Things to do:
• A. List the four parameters that the breast cancer diagnosis passage says were calculated to evaluate the CNN classification model.
• B. Carry on the breast cancer diagnosis passage from its last sentence.
=== Given passage ===
Breast cancer has been the most common life-threatening cancer of women in recent years. Both diagnostic imaging and pathology are routinely employed to diagnose breast cancer, while the latter is considered the "gold standard" for cancer diagnosis. In clinical practice, however, the routine pathological diagnosis is strongly hindered by the complicated and time-consuming process of staining the biopsy sections with hematoxylin and eosin (H&E) for highlighting the fine structures of cells and tissues. Moreover, the diagnosis is manually performed by pathologists, therefore the diagnostic speed and accuracy are highly dependent on their knowledge and experience. In order to better serve the treatment of breast cancer, the pathological diagnosis is greatly expected to be accelerated and automated, especially providing the efficient intraoperative assessment for precision surgical therapy. In this study, a rapid, accurate and automatic diagnostic technique of breast cancer is proposed based on the polarization and bright-field multimodal microscopic imaging. To accelerate the pathological diagnosis, the breast biopsy sections are directly investigated without the H&E staining, while the cell structures are no longer distinct under the bright-field microscopic imaging. In this case, the polarization microscopic imaging is introduced to further extract the morphological difference between the normal and cancerous breast tissues. Collagen fiber is an important part of the extracellular matrix (ECM), and the organization of collagen fibers has been found to be closely related with the cancer progression. Due to the inherent optical anisotropy, collagen fibers can be examined by cross-polarization imaging. To perform the automatic diagnosis, deep learning is employed to distinguish the normal and cancerous breast tissues, where the convolutional neural network (CNN) classification model is established to extract features from the multimodal microscopic images and make the accurate and reliable judgements.
In this study, 23 breast biopsies from 16 patients were first rapidly frozen in liquid nitrogen and cut into sections with the thickness of 15 μm using a cryotome. Without the H&E staining, the bright-field microscopic imaging and polarization microscopic imaging were sequentially performed through switching the light source, polarizer and analyzer of the custom-made transmission polarization microscope. The polarization microscopic imaging was operated in the cross-polarization mode, where the polarizer was orthogonal to the analyzer. Since the period of cross-polarization imaging is 90°, the polarizer-analyzer pair was rotated by 0°, 30° and 60° to characterize the biopsy sections. Following the microscopic imaging, the pixel-level image fusion was conducted to transform the four multimodal images into a single fused image for breast cancer diagnosis. In order to perform the deep learning-assisted automatic diagnosis, the classical CNN ResNet34 was utilized to develop a classification model, whose input is the pixel-level fused image. In addition to the pixel-level fusion, the decision-level fusion was also examined for comparison, where two classification models were created based on the bright-field and polarization microscopic imaging, respectively. In this way, the final classification result was generated according to the weight coefficients determined using the logistic regression algorithm. To evaluate the performance of CNN classification model, four parameters including accuracy, sensitivity, specificity and AUC [area under receiver operating characteristic (ROC) curve] were calculated. Due to the rather small amount of breast biopsies, the leave-one-out cross validation was performed in order to avoid overfitting.
=== Data extracts ===
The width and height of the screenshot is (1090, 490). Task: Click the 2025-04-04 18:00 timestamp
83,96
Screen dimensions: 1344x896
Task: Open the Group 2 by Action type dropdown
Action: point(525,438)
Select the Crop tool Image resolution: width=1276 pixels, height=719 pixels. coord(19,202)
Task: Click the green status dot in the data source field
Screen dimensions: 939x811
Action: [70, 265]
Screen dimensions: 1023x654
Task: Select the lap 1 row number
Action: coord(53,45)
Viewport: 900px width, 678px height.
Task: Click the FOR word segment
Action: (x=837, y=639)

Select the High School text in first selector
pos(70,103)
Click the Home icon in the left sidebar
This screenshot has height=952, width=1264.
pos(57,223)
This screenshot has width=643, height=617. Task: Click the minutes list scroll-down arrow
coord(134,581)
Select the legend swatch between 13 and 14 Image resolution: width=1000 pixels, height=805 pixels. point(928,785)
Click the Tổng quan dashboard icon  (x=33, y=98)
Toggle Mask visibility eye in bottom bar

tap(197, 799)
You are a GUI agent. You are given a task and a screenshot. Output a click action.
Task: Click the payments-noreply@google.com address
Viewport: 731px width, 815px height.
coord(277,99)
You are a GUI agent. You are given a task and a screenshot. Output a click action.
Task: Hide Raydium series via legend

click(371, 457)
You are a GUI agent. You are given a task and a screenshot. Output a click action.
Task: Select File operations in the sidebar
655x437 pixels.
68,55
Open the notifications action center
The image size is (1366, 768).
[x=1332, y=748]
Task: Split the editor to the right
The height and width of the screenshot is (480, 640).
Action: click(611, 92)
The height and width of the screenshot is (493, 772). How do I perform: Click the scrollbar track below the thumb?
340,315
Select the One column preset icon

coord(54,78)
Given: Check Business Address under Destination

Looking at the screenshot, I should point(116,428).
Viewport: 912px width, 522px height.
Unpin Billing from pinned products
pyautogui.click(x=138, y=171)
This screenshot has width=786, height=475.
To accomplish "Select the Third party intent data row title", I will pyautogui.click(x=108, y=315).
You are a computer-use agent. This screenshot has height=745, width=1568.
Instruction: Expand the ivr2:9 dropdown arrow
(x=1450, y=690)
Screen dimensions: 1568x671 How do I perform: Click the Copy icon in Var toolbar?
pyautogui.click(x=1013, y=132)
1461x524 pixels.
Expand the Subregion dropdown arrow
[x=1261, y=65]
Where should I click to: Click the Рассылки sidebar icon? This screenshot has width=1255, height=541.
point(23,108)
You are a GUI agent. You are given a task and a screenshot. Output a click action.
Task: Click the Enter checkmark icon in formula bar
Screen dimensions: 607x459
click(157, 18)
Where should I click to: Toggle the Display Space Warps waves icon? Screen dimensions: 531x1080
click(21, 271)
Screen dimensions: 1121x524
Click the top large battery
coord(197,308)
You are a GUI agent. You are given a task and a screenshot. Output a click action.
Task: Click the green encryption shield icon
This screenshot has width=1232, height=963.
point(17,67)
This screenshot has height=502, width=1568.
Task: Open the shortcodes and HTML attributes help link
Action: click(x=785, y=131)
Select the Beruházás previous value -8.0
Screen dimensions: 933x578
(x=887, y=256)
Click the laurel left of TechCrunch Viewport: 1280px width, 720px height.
===
Task results:
• A. Accuracy, sensitivity, specificity, and AUC (area under the receiver operating characteristic curve).

• B.
The cross-polarization microscopic imaging of normal breast tissues exhibits the distinct periodic change in the brightness with the rotation of the polarizer-analyzer pair from 0° to 90°, while that of cancerous breast tissues is almost unchanged (Fig. 3). This polarization-sensitive brightness change results from the anisotropic organization of collagen fibers in the normal breast tissues, which alters during the cancer progression. Further, the classification result of the multi-polarization imaging is better than that of the single-polarization imaging (Table 1). Following the pixel-level fusion of multimodal images, the CNN classification model based on ResNet34 was established. As a result, the accuracy of 0.8727 and AUC of 0.9400 were realized, better than bright-field (0.8540, 0.9013) and polarization (0.8575, 0.9307) microscopic imaging, respectively (Table 2). In addition, the decision-level fusion was also evaluated, achieving the accuracy of 0.8710 and AUC of 0.9367. The weight coefficients of bright-field and polarization imaging were calculated to be 0.3971 and 0.6029, respectively.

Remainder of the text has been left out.